Rapport de cohérence entre l’autorisation ICPE et les orientations de la charte du parc naturel

Catégorie

Environnement

Date

May 2022

Temps de lecture

4 minutes

CE 21 avril 2022 Associations pour le développement durable req n°442953 : Rec. T. CE.

L’autorité administrative, lorsqu’elle est saisie d’une demande d’autorisation pour l’implantation ou exploitation d’une Installation classée pour la protection de l’environnement au sein d’un parc naturel, doit s’assurer de la cohérence de la décision individuelle avec les orientations et mesures fixées dans la charte du parc.

C’est le fichage de l’arrêt commenté.

À la suite des sollicitations de la « société vents d’oc centrale énergie renouvelable 16 », Le préfet de la Manche a pris un arrêté autorisant ces dernières à exploiter un parc éolien sur le territoire de communes comprises dans un parc naturel.  Suite à un recours introduit par un consortium d’associations de protection de l’environnement locales et nationales le tribunal administratif de Caen a annulé cet arrêté par un jugement du d’octobre 2018 contre lequel la « société Vents d’Oc centrale d’énergie renouvelable » et le ministre de la transition écologique et solidaire ont interjeté appel. Par un arrêt de juin 2019 la cour administrative d’appel de Nantes a annulé ce jugement tendant à l’annulation de l’arrêté autorisant l’implantation des aérogénérateurs. Le consortium d’association s’est pourvu en cassation devant le Conseil d’État.

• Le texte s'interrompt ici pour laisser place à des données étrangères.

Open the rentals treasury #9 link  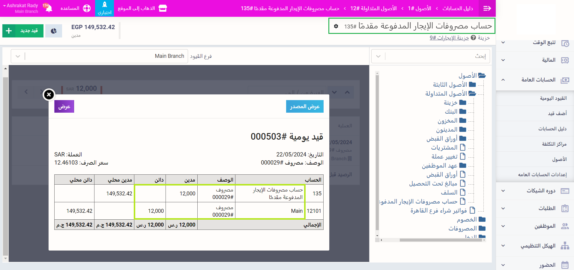[x=449, y=38]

Ces associations invoquent la méconnaissance de la chartre du parc naturel régional dans lequel le projet est implanté. La chartre prévoyait le développement éolien raisonné dans une optique de cohérence entre le développement de l’éolien et la prise en compte d’enjeux paysagers comme le respect d’éléments identitaires du territoire.

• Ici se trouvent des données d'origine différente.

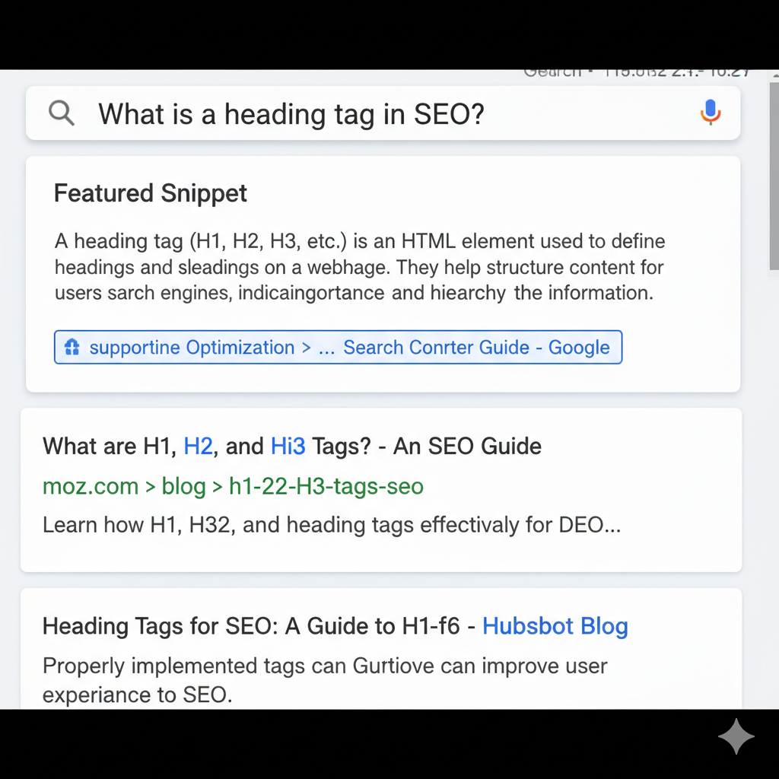Select the "Featured Snippet" heading
This screenshot has height=779, width=779.
151,193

Dans son arrêt, la cour d’appel interprète ces dispositions comme n’ayant pas pour objet la détermination des règles applicables à l’occupation des sols et ne faisant pas grief. Elle n’analyse donc pas si l’implantation des aérogénérateurs s’inscrivaient dans les orientations de la chartre impliquant notamment une mise en œuvre en cohérence avec les éléments paysagers identitaires du site.

Le Conseil d’État, pour trancher cette question, devait statuer sur l’applicabilité des chartres des parcs naturels régionaux et leur opposabilité.

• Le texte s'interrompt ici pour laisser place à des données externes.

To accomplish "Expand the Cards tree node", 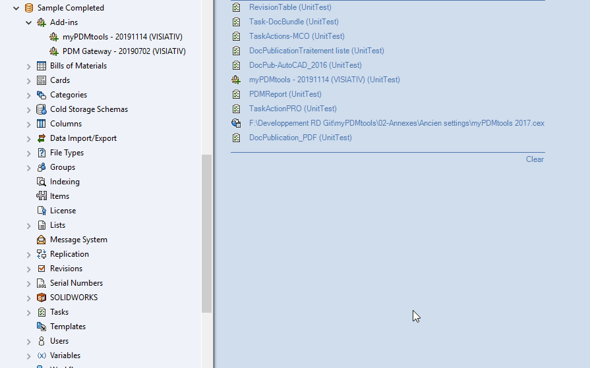I will 29,80.
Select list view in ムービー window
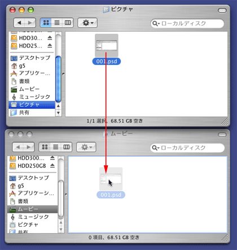This screenshot has width=237, height=250. 55,147
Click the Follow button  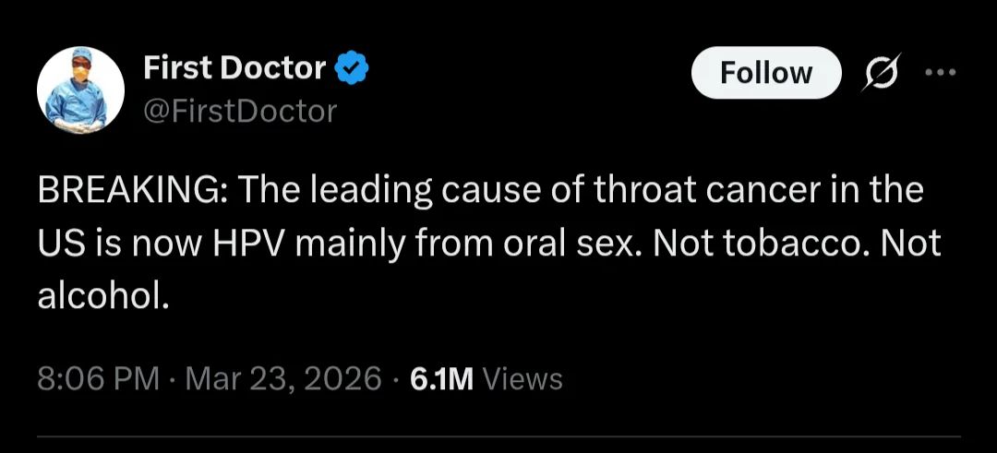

La charte d’un parc naturel régional ne fait pas grief, elle ne peut légalement imposer par elle-même des obligations aux tiers, indépendamment de décisions administratives prises par les autorités publiques à leur égard.

Mais, les décisions prises par l’Etat et les collectivités territoriales doivent être cohérentes avec les termes de ladite chartre c’est-à-dire que les mesures prises doivent tendre à la mise en œuvre des objectifs définis dans la charte.

Ce rapport de cohérence est défini dans une fiche technique émanant du Groupement d’intérêt public de recherche dans les domaines de l’aménagement du territoire, de l’urbanisme et de l’habitat rédigée par Gilles Pélissier, maître des requêtes au Conseil d’État, comme impliquant un rapport de légalité particulier : « Il ne s’agit ni de conformité, ni même de compatibilité, que l’on peut comprendre comme un rapport plus souple de respect entre deux normes. Il s’agit plutôt d’une exigence de ce que les normes ou actions aillent dans le même sens, poursuivent un objectif commun, partagent le même esprit. » 1)Fiche 3 « Projet d’aménagement et de développement durable » du groupement d’intérêt public de recherche dans les domaines de l’aménagement du territoire, de l’urbanisme et de l’habitat (GRIDAUH)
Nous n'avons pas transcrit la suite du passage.